Wir zweigen also links ab (südöstlich, ein Kompass wäre hier sehr nützlich !) und kommen durch eine Waldgasse zu einer schon zwischen den Bäumen durchschimmernden Lichtung. Ich nenne die kleine Freifläche “Wasserwiesel”, weil hier offensichtlich ein stärkeres Gerinne verläuft, über dem die Schneefläche spaltenartig eingebrochen ist. Das Wasser muss von rechts her kommen, und dorthin wenden wir uns auch – nur dem Gefühl nach, denn die Karte ist in einem solch engräumigen Gelände keine Hilfe, und es gibt keinerlei Spuren… Aber völlig überraschend taucht nun, zu unserer Erleichterung und Rettung, eine weitere Lichtung auf, ein kleiner Holzschuppen – dann endlich unverkennbar die Möserhütte. Dieses hochgiebelige hölzerne Jagdhaus ist wirklich eine Kuriosität. Keine Zufahrt (im Sommer vielleicht von Süden her auf einem in der ÖK eingezeichneten Weg?), aber gut ausgestattet mit allem möglichen Gerät vor der Haustür, einem verandaartig überdachten “Gaden” samt Bank usw. auf dem Dach eine Solarzelle. Eigentlich bin ich froh, dass dieser Platz so schwierig zu finden ist, besonders natürlich im Winter, denn kaum jemals verirrt sich ein Wanderer in diese einsame Wildnis, und so erübrigen sich wohl alle Absperrungen und Verbotstafeln.
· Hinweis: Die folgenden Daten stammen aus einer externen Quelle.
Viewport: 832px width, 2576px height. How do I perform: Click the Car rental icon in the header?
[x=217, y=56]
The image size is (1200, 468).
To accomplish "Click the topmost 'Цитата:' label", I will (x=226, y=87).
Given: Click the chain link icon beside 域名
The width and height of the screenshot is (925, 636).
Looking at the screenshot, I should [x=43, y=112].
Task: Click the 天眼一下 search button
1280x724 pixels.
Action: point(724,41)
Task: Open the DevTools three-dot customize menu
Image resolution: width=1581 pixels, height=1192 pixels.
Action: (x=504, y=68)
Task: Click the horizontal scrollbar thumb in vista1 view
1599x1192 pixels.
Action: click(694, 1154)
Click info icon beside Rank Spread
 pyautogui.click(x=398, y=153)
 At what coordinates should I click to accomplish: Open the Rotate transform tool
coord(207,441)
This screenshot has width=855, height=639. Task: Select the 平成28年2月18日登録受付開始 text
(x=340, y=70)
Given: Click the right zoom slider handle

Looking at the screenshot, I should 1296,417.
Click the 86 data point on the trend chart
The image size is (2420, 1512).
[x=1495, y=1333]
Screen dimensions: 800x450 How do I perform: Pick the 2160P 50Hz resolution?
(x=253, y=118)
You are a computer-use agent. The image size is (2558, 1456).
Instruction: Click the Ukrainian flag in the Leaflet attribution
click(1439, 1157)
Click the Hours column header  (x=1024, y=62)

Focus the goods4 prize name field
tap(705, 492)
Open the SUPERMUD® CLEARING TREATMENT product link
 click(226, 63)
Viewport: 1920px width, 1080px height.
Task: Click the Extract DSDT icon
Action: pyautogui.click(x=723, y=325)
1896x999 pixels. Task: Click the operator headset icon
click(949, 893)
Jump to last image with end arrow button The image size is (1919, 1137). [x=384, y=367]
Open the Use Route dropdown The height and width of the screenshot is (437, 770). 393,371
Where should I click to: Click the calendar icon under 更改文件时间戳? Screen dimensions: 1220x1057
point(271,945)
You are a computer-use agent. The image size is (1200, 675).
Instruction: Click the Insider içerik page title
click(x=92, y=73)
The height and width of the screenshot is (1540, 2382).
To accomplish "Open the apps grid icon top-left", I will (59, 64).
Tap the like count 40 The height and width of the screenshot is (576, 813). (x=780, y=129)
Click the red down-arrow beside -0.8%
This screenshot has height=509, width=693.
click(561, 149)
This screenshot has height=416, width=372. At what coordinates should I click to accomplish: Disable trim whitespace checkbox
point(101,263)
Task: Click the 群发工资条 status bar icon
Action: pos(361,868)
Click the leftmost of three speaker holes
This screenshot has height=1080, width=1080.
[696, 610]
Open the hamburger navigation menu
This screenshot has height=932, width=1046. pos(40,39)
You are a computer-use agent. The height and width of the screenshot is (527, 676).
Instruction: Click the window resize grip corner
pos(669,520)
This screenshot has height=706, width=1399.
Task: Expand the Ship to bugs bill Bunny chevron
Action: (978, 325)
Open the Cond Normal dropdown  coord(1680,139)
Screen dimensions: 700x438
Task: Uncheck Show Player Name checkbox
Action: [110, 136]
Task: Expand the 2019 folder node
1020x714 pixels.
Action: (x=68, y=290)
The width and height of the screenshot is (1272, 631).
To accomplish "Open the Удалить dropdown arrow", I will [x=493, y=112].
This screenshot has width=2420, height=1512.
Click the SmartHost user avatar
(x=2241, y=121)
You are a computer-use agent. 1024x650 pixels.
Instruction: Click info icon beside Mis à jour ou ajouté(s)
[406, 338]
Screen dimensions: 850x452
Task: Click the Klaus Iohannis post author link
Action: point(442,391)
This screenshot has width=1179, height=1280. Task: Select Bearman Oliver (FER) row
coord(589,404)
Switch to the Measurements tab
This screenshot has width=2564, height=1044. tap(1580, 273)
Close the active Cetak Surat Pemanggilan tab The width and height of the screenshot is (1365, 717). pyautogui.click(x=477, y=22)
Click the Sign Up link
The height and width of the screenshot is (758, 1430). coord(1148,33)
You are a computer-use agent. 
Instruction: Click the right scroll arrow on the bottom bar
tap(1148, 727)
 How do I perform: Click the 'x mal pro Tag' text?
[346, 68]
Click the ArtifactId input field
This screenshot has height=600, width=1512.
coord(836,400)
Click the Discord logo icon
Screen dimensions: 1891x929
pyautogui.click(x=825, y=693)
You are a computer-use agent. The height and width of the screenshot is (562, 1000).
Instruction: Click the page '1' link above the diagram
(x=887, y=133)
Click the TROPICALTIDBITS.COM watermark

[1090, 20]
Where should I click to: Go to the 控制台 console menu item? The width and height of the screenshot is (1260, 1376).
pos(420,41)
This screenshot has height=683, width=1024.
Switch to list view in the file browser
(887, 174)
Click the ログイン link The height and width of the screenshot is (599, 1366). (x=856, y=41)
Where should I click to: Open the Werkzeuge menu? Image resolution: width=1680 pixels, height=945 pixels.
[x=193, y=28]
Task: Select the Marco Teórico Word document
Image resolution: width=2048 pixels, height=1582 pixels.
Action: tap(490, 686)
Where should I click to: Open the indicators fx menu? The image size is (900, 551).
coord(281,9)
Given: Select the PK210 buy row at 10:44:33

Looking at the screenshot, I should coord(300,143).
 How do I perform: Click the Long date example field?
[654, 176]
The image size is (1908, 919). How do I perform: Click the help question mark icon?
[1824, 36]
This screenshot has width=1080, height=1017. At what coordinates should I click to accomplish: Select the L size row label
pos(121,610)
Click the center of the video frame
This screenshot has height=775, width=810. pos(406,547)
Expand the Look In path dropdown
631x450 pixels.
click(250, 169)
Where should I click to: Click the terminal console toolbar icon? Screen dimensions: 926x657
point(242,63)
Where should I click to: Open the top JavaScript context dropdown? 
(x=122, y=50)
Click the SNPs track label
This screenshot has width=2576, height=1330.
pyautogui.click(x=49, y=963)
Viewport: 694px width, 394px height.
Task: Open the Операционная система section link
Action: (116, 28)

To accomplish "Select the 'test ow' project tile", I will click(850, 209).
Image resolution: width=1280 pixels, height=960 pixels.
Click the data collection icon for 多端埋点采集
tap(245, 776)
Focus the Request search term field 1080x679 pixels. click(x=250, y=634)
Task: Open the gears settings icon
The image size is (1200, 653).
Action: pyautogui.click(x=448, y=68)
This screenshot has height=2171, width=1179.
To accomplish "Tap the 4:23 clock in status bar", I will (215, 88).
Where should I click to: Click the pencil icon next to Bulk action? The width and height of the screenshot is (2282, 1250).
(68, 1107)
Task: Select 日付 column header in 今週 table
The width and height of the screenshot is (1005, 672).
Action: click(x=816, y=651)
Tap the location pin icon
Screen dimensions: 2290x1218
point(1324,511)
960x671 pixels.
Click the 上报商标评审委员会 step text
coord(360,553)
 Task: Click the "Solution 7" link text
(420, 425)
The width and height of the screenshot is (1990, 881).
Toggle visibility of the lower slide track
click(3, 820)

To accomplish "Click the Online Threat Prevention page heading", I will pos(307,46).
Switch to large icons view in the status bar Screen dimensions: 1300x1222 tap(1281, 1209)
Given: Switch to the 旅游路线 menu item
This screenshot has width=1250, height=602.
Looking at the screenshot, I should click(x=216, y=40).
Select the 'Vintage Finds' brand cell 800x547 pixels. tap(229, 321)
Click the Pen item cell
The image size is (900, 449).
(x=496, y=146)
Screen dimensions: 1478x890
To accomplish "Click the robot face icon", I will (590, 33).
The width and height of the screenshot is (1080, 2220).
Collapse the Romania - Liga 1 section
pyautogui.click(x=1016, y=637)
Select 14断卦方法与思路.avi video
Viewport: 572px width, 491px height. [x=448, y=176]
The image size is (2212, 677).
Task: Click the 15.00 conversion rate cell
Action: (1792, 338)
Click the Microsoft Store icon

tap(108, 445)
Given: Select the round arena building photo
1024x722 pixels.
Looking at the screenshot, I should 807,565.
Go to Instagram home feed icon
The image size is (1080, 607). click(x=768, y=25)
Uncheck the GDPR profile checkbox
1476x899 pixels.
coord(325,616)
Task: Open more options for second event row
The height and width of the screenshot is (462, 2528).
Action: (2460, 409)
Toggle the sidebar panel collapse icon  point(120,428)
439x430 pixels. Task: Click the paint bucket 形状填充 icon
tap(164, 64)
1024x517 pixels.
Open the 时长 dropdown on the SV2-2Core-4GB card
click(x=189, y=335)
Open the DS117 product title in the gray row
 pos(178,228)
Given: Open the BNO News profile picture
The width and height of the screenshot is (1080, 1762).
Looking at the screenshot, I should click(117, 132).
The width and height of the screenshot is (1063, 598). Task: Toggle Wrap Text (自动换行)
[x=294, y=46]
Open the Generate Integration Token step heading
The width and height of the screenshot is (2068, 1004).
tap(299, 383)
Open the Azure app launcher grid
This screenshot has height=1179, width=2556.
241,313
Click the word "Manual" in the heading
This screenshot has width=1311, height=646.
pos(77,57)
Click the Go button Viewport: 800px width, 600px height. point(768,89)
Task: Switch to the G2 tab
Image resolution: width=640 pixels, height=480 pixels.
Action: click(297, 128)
Wenn sich allfällige Besucher nicht verantwortungsvoll verhalten, wird dieses Idyll womöglich bald Vergangenheit sein, und eigentlich sollte ich es aus diesem Grund nicht beschreiben. Aber die Leser meines Blog zähle ich nachdrücklich und verlässlich zum vernünftigen, wenn auch abenteurlustigen Teil der Menschheit…
Nun ist endlich die Mittagsrast angesagt – diesmal gibt es: eine Flasche Saft für jeden, statt “…mag man eben…” eine echt Waldviertel-Dopingkost (was sonst als Nussstrudel, nicht nur mit drei s, sondern auch mit Rumrosinen), ein Taferl hart gekühlte schwarze Schokolade und – unser Spezialpuscher – je zwei Pocketcoffeee (entspricht jeweils einem Kleinen Braunen). Nun müssen wir nämlich erst das “Rotmösl” finden! Im Sommer keine Kunst, aber jetzt bei spurenloser hoher Schneebedeckung?
Vom Vordach tropfen schon die Eiszapfen herunter, aber die Wasserversorung der Möserhütte ist viel perfekter! Am rechten (westlichen) Rand der Lichtung entspringt nämlich eine starke Karstquelle, mit einem Brunnenhäuschen gefasst, und der stetig fließende und offensichtlich nicht zufrierende kleine Bach bildet sogar einen kleinen Tümpel! Dieser macht die Idylle erst vollkommen, und gerade hier, gegenüber der Hütte, müssen wir hinein in den Wald. Der Sonnenstand zeigt gerade die Südrichtung – wir müssen eindeutig nach Südosten, wo in der Karte das “Rotmösl” als kleine Lichtung (mit einem Busch, den es nicht gibt) eingezeichnet ist. Während ich noch die Quelle besichtige und fotografiere, ist Anni schon in der angezeigten Richtung in den Waldvorgedrungen. Eine kaum wahrnehmbare Trasse scheint sich zwischen den hochragenden Bäumen zu öffnen, ehr nur mit dem Gefühl auszumachen als wirklich zu sehen. Da steht Anni auch schon vor einer scheinbaren Gabelung, als ich nachkomme. Mir kommt vor, nach rechts zu (südlich) schimmert etwas lichter in das Walddunkel herein, das kann nur die angestrebte Lichtung sein, denn sonst gibt es nichts ringsherum als dichten, ungeschlägerten Wald. Also wenden wir uns rechts weiter, einer undeutlichen Verflachung nach auf einen Gegenhang zu, nun schon etwas bergab – und jetzt gibt es nur eine Möglichkeit: Hinab in den Graben und hinaus ins Freie, wenn sich das Gelände wirklich so entwickelt! Tatsächlich stehen wir schon kurz danach unten im “Lagg”, dem Randbereich des vor uns ansteigenden Hochmoors!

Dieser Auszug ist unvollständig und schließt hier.